2 thoughts on “Of birds and fish

  1. William G Lawlor 12/13/2021 — 2:49 am

    It’s hard enough to catch a native trout and even harder for youngsters to catch this 5 or 7 inch trout. Do you really think that you will create future anglers by not stocking rainbows or browns to streams like freeman run which borders houses in Austin PA. It’s hard enough to get kids outdoors because of hi tech. When a kid gets skunked, you will sell less licenses as they become of age and the old timers die off.
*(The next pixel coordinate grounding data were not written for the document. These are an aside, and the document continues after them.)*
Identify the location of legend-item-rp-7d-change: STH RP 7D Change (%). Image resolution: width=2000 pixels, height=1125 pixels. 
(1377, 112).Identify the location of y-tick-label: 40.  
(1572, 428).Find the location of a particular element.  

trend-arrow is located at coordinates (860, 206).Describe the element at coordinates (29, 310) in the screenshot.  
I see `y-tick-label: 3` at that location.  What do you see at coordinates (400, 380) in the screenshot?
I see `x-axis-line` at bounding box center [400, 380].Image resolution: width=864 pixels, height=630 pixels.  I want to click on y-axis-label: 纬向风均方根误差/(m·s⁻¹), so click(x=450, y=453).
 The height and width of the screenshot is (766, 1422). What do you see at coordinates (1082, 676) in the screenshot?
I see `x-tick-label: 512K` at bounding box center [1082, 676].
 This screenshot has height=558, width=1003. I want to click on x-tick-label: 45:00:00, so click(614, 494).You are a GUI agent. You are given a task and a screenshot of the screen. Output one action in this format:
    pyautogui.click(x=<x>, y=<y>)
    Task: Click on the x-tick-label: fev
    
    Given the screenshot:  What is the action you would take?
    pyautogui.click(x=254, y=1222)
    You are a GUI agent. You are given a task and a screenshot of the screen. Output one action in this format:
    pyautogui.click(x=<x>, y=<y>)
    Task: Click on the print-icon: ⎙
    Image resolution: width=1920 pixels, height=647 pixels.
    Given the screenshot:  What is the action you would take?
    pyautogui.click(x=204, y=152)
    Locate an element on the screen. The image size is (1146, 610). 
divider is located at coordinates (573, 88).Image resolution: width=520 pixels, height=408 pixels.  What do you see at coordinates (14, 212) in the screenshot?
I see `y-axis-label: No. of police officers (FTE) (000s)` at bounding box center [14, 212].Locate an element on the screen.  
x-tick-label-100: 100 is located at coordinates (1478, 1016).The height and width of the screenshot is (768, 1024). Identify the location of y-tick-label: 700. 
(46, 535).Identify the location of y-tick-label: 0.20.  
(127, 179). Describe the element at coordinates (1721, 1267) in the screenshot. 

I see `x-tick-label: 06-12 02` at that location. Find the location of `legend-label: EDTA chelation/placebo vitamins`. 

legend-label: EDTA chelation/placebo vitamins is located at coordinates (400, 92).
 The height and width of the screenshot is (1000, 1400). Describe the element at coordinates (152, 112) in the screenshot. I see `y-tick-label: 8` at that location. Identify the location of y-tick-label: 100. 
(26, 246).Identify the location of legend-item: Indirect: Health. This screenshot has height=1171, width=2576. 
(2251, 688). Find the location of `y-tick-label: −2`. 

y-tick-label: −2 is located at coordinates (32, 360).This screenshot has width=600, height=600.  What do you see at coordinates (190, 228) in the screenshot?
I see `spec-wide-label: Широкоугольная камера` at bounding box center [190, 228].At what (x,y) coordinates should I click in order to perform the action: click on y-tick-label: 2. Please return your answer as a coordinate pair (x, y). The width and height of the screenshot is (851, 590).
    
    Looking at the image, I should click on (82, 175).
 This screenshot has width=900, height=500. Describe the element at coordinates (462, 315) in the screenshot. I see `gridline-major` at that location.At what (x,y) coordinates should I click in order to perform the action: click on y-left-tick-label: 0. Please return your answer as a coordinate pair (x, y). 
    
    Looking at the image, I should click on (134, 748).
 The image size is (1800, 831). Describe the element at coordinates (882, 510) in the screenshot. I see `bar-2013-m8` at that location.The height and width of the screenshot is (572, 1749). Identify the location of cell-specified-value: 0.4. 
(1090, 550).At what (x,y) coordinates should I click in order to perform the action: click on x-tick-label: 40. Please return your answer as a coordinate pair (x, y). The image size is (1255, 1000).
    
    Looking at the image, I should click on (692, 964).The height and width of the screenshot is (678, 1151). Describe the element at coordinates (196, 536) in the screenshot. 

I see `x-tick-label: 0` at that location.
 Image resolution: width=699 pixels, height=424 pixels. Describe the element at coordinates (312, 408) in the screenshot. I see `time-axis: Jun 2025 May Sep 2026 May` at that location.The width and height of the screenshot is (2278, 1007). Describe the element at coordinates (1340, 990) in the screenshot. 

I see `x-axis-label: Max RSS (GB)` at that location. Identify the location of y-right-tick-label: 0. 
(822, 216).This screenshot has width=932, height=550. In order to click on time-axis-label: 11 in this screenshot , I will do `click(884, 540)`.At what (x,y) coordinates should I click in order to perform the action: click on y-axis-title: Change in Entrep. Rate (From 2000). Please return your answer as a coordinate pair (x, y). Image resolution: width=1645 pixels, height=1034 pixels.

Thanks to organizations like yours and trout unlimited you are discouraging future fisherman.

    1. Hi William, As a father of two young girls, I can say that this notion that kids need stocked trout to have an interest in angling is false. I’ve exposed my kids to all manner of fishing since they were old enough to walk on their own. In my experience, native brook trout fishing was what really sparked their interest. Kids aren’t totally naive to the concept that stocked trout are unnatural. When they caught a wild, stream-born native brook trout for the first time on their own, it lit a fire in them that a stocked rainbow trout could never spark. My youngest also really “took” to smallmouth fishing. So this idea of stocked trout reduction reducing young angler interest is an old wives tale conjured up by those who really want the stocked trout for themselves. In my opinion. Kids will fish for whatever you take them to fish for. Its not the kids who are asking for stocked trout. It’s the adults.